(Collected data entries)

════

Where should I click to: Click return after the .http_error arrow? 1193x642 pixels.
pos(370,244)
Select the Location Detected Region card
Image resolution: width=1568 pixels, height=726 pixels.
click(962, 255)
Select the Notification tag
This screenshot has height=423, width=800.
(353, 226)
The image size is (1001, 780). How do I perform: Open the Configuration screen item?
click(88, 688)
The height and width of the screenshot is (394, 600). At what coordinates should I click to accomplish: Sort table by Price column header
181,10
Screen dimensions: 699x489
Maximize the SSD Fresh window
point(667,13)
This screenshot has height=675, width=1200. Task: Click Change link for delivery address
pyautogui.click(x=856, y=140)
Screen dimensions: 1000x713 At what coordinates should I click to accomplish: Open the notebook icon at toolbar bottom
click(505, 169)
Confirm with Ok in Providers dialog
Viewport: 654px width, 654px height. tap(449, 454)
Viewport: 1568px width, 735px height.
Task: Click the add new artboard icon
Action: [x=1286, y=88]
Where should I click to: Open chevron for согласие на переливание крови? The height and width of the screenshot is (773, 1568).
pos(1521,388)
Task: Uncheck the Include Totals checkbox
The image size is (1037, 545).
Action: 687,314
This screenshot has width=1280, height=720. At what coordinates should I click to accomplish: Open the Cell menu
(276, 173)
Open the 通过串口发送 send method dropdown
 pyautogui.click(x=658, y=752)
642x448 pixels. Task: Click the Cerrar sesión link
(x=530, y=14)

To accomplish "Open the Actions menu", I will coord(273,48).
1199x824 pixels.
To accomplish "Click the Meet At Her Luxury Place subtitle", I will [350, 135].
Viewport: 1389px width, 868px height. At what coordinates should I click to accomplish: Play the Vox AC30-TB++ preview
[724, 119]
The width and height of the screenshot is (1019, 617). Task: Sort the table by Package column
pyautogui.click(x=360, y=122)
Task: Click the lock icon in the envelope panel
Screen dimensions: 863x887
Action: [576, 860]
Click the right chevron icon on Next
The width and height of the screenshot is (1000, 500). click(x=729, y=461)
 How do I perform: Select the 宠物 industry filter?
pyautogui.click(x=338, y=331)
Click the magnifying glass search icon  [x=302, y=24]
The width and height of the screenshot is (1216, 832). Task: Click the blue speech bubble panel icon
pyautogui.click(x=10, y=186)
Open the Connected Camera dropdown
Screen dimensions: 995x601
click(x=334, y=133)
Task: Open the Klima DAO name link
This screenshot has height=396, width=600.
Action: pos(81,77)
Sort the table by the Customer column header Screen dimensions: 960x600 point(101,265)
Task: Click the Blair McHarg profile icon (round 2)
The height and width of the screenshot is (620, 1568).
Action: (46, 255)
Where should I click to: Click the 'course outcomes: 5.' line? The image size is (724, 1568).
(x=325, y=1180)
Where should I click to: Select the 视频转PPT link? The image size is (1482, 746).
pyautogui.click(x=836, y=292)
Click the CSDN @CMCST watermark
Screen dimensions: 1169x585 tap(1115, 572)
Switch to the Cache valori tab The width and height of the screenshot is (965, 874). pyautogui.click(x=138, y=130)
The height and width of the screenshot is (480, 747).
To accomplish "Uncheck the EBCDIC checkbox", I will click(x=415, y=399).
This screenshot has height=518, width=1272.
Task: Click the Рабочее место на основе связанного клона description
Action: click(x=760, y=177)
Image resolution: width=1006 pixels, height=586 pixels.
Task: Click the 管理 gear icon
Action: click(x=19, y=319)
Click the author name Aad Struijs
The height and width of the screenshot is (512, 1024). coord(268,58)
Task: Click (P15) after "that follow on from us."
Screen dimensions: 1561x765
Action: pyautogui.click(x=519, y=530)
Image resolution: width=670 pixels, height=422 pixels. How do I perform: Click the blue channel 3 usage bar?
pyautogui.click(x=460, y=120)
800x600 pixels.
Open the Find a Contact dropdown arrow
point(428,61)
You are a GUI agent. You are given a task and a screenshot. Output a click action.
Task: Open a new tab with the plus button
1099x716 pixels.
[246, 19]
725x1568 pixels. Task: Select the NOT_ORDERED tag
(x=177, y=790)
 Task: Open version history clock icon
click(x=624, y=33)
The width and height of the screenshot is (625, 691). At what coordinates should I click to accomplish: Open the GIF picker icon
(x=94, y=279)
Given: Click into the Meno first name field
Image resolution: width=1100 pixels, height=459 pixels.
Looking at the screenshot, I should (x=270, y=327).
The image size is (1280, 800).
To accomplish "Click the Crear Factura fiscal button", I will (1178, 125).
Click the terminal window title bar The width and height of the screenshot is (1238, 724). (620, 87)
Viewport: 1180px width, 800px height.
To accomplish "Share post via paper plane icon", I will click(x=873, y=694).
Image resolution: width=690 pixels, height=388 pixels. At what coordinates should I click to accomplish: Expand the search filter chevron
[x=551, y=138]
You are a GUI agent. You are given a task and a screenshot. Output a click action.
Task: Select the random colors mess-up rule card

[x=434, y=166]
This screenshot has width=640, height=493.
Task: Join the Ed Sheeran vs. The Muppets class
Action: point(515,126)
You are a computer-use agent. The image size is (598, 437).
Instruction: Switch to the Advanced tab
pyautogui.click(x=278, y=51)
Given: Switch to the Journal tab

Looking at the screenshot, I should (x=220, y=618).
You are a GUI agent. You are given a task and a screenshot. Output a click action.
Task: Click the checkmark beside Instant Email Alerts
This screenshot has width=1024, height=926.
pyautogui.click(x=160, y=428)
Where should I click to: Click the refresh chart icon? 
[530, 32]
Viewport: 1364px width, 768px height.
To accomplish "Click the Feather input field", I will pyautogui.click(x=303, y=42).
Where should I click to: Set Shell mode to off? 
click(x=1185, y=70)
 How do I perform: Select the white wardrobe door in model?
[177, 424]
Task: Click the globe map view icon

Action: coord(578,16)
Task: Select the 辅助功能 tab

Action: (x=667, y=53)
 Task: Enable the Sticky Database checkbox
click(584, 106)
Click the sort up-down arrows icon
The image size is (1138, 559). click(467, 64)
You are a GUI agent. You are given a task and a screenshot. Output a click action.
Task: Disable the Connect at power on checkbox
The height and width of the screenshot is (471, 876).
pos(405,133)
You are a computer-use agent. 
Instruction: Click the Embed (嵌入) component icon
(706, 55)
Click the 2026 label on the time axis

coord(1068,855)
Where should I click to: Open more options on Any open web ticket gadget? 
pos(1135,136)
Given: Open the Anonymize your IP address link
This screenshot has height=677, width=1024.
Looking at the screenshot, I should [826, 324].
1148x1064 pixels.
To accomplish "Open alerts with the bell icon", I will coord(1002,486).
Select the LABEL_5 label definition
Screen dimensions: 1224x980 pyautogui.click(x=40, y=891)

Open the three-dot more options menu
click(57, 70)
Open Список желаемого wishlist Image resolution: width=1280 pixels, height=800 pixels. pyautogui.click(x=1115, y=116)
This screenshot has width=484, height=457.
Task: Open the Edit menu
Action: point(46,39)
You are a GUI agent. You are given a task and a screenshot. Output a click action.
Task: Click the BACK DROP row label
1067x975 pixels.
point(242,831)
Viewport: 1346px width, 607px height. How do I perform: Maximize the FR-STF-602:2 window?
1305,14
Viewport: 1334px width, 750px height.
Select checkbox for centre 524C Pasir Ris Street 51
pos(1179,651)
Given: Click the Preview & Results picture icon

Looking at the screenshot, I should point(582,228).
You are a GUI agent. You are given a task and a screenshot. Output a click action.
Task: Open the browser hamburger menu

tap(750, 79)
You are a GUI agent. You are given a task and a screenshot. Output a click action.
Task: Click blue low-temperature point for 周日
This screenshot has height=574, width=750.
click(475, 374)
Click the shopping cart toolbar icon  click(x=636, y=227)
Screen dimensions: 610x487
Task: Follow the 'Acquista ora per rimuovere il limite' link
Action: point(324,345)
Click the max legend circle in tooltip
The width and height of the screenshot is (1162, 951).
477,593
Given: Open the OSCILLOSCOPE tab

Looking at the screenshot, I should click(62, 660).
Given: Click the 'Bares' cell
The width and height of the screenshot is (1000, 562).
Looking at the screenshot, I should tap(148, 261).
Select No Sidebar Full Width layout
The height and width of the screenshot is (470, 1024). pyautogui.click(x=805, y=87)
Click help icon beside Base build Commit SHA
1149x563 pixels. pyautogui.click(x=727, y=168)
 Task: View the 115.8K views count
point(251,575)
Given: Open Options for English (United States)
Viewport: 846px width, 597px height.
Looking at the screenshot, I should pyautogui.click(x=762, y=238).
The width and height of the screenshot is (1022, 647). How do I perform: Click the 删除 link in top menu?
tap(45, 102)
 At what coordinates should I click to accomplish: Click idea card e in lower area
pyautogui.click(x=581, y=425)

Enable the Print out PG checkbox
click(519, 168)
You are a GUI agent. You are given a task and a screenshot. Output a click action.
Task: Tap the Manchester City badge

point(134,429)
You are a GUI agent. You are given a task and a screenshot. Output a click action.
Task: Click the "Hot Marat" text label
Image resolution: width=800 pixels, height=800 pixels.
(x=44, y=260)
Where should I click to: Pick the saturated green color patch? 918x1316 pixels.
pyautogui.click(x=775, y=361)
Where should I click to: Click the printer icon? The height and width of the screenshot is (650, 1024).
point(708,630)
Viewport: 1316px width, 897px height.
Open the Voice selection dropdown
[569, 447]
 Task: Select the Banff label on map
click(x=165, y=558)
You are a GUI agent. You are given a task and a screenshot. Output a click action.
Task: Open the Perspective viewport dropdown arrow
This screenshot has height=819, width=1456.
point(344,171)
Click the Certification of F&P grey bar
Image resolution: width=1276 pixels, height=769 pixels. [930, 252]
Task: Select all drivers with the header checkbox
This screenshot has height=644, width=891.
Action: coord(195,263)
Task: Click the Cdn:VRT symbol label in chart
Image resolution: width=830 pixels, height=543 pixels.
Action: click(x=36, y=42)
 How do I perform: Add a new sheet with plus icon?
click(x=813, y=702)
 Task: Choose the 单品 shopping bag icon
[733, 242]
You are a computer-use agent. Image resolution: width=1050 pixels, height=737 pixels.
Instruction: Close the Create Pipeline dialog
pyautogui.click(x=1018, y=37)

════

> [About this task]: The answer must be a verbatim transcription of the entries above, from the first line through the line that contains "1199x824 pixels.", and nothing more.

> [Answer for the task]:
Where should I click to: Click return after the .http_error arrow? 1193x642 pixels.
pos(370,244)
Select the Location Detected Region card
Image resolution: width=1568 pixels, height=726 pixels.
click(962, 255)
Select the Notification tag
This screenshot has height=423, width=800.
(353, 226)
The image size is (1001, 780). How do I perform: Open the Configuration screen item?
click(88, 688)
The height and width of the screenshot is (394, 600). At what coordinates should I click to accomplish: Sort table by Price column header
181,10
Screen dimensions: 699x489
Maximize the SSD Fresh window
point(667,13)
This screenshot has height=675, width=1200. Task: Click Change link for delivery address
pyautogui.click(x=856, y=140)
Screen dimensions: 1000x713 At what coordinates should I click to accomplish: Open the notebook icon at toolbar bottom
click(505, 169)
Confirm with Ok in Providers dialog
Viewport: 654px width, 654px height. tap(449, 454)
Viewport: 1568px width, 735px height.
Task: Click the add new artboard icon
Action: [x=1286, y=88]
Where should I click to: Open chevron for согласие на переливание крови? The height and width of the screenshot is (773, 1568).
pos(1521,388)
Task: Uncheck the Include Totals checkbox
The image size is (1037, 545).
Action: 687,314
This screenshot has width=1280, height=720. At what coordinates should I click to accomplish: Open the Cell menu
(276, 173)
Open the 通过串口发送 send method dropdown
 pyautogui.click(x=658, y=752)
642x448 pixels. Task: Click the Cerrar sesión link
(x=530, y=14)

To accomplish "Open the Actions menu", I will coord(273,48).
1199x824 pixels.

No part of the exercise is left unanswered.